## PROBLEM STATEMENT:
Switch "permit" to "license" in the part of the entries that opens with the line containing "Given: Click 'Verify" and closes with the line containing "The width and". Give only those lines, with everything else unchanged.

— Start MATERIAL PROVIDED —

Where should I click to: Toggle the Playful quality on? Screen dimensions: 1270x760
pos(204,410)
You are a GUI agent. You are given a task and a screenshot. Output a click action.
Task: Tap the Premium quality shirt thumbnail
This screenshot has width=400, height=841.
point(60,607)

— End MATERIAL PROVIDED —
— Start MATERIAL PROVIDED —

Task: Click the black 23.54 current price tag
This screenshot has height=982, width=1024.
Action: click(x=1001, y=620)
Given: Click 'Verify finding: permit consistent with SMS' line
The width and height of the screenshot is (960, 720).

— End MATERIAL PROVIDED —

## FINAL ANSWER:
Given: Click 'Verify finding: license consistent with SMS' line
The width and height of the screenshot is (960, 720).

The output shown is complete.